**What you will do**
Read through the data, and wherever a line holds the word "computer", write that line out.

Stored data entries

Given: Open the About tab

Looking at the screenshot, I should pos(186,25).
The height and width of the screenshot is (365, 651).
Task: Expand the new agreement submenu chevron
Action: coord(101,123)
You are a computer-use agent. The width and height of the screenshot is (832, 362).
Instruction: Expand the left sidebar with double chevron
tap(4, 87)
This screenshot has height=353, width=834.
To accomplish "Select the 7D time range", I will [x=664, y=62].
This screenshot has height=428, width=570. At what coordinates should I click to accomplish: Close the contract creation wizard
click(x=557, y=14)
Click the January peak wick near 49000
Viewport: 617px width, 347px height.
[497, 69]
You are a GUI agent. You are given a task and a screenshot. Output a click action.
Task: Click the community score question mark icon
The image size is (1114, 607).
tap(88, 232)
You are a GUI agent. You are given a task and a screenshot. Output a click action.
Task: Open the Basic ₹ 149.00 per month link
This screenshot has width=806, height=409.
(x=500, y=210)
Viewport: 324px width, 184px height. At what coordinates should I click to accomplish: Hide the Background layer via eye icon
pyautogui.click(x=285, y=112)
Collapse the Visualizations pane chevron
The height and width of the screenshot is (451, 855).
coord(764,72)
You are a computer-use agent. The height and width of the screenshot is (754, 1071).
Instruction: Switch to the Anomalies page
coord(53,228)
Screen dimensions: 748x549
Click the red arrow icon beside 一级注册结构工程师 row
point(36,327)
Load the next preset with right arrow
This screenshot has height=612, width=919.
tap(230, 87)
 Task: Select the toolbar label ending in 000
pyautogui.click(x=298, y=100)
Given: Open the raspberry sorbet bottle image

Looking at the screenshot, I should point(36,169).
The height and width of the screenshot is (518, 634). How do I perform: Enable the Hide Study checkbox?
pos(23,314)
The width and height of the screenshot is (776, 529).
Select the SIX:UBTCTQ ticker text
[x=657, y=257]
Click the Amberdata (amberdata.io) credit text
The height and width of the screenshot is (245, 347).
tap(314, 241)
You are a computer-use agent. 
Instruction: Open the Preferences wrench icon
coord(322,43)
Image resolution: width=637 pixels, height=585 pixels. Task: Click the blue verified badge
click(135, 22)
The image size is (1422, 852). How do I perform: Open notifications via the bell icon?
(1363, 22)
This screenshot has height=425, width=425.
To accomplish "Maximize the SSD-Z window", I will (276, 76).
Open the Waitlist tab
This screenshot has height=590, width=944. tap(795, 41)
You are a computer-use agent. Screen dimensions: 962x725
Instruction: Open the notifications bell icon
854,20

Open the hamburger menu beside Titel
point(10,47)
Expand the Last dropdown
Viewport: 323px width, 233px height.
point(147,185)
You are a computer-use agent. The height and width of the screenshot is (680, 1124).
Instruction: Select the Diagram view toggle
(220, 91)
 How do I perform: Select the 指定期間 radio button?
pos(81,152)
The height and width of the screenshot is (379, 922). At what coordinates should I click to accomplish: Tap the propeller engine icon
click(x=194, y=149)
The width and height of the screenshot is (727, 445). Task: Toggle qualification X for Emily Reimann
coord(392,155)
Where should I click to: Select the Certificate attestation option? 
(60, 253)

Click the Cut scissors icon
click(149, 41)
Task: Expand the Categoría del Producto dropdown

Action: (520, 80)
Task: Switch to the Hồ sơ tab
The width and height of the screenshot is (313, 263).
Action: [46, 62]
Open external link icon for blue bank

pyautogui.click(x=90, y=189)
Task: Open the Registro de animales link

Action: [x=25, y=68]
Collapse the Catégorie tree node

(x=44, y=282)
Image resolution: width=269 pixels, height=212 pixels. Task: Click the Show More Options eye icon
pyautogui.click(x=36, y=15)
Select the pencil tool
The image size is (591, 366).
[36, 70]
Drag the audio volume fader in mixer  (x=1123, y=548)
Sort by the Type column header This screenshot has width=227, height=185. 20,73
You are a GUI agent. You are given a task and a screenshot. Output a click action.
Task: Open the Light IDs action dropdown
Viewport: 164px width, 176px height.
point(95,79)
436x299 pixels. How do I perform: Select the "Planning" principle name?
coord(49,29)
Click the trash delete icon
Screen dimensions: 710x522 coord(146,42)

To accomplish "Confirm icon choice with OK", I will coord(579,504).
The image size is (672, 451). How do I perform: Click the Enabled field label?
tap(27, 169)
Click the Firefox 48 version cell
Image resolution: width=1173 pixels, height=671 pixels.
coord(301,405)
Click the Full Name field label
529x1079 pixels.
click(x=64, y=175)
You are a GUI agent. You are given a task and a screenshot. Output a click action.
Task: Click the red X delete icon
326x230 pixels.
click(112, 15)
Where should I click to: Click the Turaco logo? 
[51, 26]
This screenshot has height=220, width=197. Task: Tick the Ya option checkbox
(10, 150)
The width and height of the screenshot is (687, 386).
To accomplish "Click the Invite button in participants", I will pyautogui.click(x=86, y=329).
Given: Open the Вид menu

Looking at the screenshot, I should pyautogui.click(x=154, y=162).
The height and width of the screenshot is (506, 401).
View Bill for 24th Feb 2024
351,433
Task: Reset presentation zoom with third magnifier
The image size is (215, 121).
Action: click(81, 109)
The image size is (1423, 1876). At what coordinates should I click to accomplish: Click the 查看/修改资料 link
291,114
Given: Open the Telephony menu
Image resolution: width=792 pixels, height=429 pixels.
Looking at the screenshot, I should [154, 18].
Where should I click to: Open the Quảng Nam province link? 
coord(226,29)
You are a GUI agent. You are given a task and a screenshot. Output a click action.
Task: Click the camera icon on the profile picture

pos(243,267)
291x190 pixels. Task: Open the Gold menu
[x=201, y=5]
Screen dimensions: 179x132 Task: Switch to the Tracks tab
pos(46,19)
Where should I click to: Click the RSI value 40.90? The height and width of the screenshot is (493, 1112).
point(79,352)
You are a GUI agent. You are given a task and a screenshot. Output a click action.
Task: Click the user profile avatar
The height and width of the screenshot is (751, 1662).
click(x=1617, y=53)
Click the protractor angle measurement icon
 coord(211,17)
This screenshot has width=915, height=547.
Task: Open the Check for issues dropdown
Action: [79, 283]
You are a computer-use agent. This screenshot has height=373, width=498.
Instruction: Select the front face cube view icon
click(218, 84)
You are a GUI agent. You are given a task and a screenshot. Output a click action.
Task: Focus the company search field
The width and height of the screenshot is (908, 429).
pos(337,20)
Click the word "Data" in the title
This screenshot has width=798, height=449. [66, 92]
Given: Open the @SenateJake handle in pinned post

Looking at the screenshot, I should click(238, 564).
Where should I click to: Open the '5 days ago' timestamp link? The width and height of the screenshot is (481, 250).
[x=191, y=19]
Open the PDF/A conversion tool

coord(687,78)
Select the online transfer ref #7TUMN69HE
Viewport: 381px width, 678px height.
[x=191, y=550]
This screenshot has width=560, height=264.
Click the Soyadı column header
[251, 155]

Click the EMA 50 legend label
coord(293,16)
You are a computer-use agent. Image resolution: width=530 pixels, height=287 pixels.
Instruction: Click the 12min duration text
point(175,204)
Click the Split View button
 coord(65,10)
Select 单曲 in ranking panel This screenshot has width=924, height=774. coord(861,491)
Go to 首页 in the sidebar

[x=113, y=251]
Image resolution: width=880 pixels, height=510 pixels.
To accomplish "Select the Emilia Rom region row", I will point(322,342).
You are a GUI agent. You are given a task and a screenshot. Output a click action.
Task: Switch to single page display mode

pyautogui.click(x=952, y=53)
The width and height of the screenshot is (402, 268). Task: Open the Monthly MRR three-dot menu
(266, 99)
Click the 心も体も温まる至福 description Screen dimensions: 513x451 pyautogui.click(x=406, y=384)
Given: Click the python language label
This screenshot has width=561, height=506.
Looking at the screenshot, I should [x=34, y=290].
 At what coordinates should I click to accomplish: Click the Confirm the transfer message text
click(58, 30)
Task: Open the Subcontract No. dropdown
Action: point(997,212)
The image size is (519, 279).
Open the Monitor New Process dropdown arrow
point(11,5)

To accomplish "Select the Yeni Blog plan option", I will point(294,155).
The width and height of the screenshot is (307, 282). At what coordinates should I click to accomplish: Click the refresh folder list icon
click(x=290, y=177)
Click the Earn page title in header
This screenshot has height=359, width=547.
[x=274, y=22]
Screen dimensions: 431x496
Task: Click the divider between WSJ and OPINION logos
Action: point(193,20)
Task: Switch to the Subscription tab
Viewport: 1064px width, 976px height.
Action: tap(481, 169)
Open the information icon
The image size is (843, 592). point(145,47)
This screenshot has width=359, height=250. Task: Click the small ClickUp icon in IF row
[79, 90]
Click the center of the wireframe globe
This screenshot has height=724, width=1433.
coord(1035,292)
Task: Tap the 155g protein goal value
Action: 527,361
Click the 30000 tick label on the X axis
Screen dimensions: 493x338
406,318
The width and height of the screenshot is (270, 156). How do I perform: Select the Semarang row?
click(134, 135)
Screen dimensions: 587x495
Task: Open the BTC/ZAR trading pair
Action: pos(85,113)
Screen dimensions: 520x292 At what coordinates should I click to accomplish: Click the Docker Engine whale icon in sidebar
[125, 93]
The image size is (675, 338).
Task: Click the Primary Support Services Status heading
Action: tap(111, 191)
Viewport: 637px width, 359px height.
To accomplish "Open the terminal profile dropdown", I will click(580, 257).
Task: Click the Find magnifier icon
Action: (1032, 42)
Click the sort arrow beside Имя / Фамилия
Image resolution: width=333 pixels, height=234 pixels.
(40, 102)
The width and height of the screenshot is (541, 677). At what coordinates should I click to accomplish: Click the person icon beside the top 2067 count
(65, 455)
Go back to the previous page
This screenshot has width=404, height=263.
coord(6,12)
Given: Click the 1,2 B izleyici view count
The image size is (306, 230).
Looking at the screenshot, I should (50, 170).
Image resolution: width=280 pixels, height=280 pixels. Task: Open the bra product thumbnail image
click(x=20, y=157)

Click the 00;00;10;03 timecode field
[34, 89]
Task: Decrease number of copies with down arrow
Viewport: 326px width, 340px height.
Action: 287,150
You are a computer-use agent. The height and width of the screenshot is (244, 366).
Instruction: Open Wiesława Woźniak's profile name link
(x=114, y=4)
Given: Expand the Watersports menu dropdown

**Reply to the exercise**
You are a computer-use agent. The width and height of the screenshot is (832, 362).
You are a computer-use agent. The height and width of the screenshot is (754, 1071).
You are a computer-use agent. 
You are a computer-use agent. Screen dimensions: 962x725
You are a computer-use agent. The height and width of the screenshot is (680, 1124).
You are a computer-use agent. This screenshot has height=373, width=498.
You are a computer-use agent. Image resolution: width=530 pixels, height=287 pixels.
You are a computer-use agent. The height and width of the screenshot is (244, 366).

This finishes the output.